The problem you are experiencing is that your data is recursive and your schema is linear, ie "flat". You attempted to encode meaning into strings like "boolean" and "array:employee". This is a poor way of trying to represent your recursive structure as a schema.
If you want to build a proper schema validator, start by designing pieces for making the schemas. Use basics and work your way up -
design
// main.js
import { primitives, validate } from "./schema.js"
const [tnumber, tboolean, tstring] = primitives()
const temployee = ...
const tschema = ...
const mydata = ...
validate(tschema, mydata)
With our primitives defined, we can make more advanced types, like temployee and tschema -
// main.js
import { primitives, validate, required, optional } from "./schema.js"

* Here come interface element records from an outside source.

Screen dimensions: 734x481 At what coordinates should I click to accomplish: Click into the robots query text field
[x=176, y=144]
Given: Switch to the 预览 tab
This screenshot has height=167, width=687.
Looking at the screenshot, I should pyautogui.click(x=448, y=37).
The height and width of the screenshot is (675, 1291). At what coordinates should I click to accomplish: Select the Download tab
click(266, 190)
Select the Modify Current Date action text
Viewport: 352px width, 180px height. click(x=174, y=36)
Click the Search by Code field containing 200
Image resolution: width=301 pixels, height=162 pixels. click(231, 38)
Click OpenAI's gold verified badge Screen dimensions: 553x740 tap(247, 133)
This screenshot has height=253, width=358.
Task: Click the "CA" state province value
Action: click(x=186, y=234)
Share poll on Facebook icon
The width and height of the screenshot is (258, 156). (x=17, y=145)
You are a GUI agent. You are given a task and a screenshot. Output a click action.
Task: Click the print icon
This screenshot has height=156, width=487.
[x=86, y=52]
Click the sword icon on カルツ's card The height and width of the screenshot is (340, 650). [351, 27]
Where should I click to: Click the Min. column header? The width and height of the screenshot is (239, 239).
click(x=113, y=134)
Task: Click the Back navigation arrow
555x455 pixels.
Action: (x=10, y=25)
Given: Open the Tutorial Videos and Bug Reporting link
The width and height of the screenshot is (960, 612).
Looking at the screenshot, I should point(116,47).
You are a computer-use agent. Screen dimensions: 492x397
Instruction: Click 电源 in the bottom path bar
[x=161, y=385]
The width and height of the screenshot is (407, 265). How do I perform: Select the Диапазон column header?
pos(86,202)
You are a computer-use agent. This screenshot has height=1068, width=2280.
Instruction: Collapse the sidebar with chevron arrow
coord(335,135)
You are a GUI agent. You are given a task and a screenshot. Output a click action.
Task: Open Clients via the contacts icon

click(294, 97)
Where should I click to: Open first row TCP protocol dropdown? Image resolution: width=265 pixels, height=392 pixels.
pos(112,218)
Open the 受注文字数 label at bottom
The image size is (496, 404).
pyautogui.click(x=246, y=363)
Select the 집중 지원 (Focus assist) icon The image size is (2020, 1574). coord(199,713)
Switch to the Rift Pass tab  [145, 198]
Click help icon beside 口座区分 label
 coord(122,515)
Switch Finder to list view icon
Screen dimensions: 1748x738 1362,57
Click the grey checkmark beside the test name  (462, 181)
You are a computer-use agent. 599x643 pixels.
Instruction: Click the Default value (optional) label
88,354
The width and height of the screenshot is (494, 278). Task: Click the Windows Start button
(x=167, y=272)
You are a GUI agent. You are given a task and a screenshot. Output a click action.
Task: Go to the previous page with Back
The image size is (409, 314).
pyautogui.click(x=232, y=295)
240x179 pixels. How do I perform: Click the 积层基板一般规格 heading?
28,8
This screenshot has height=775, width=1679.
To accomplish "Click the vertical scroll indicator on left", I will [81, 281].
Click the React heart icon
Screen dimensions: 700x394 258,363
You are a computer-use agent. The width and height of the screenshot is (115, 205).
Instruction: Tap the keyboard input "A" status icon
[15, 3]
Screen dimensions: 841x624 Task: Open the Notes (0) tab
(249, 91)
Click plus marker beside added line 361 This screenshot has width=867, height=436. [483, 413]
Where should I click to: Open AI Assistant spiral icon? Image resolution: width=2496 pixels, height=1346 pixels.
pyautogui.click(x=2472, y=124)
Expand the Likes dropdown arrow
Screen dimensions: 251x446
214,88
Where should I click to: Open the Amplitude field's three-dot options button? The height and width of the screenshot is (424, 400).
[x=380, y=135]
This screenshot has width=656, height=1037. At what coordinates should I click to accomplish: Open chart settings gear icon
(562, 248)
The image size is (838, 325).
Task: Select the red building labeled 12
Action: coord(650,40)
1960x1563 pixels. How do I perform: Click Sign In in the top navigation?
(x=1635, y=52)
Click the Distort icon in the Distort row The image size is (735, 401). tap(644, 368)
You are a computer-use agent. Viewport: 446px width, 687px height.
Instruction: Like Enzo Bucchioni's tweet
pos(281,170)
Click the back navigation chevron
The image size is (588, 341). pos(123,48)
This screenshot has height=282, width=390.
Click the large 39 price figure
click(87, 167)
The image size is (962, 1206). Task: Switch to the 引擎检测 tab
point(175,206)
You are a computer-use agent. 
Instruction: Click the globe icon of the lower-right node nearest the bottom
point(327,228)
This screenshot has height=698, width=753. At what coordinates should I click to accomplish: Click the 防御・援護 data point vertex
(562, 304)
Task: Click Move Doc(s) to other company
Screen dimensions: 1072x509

const [tnumber, tboolean, tstring] = primitives()
const temployee = {
name: required(tstring),
title: required(tstring),
salary: optional(tnumber),
remote: optional(tboolean),
get reports() { return optional(tschema) } // recursive types supported!
}
const tschema = [temployee] // array of temployee!
const mydata = ...
validate(tschema, mydata)
implement
Now we start the Schema module -
primitives - generates symbolic primitive types
required - type guards against null values
optional - type validates only if value is present
// schema.js
function *primitives() { while(true) yield Symbol() }
const required = t => v => {
if (v == null)
throw Error(`cannot be null`)
validate(t, v)
}
const optional = t => v => {
if (v != null)
validate(t, v)
}
export { primitives, required, optional }
Next we'll write an internal helper, validatePrimitive, for validating basic types -
// schema.js (continued)
function validatePrimitive(t, v) {
switch(t) {
case tnumber:
if (v?.constructor != Number)
throw Error(`${v} is not a number`)
break
case tboolean:
if (v?.constructor != Boolean)
throw Error(`${v} is not a boolean`)
break
case tstring:
if (v?.constructor != String)
throw Error(`${v} is not a string`)
break
default:
throw Error(`unsupported primitive type`)
}
}
Finally we write the public validate interface. It's recursive because both the schemas and the data we are validating are recursive. This harmony of data and code makes it easier for us to think about the problem and write a program that solves it -
// schema.js (continued)
function validate(t, v) {
switch (t?.constructor) {
case Symbol:
return validatePrimitive(t, v)
case Array:
if (t.length !== 1) throw Error("Array schema must specify exactly one type")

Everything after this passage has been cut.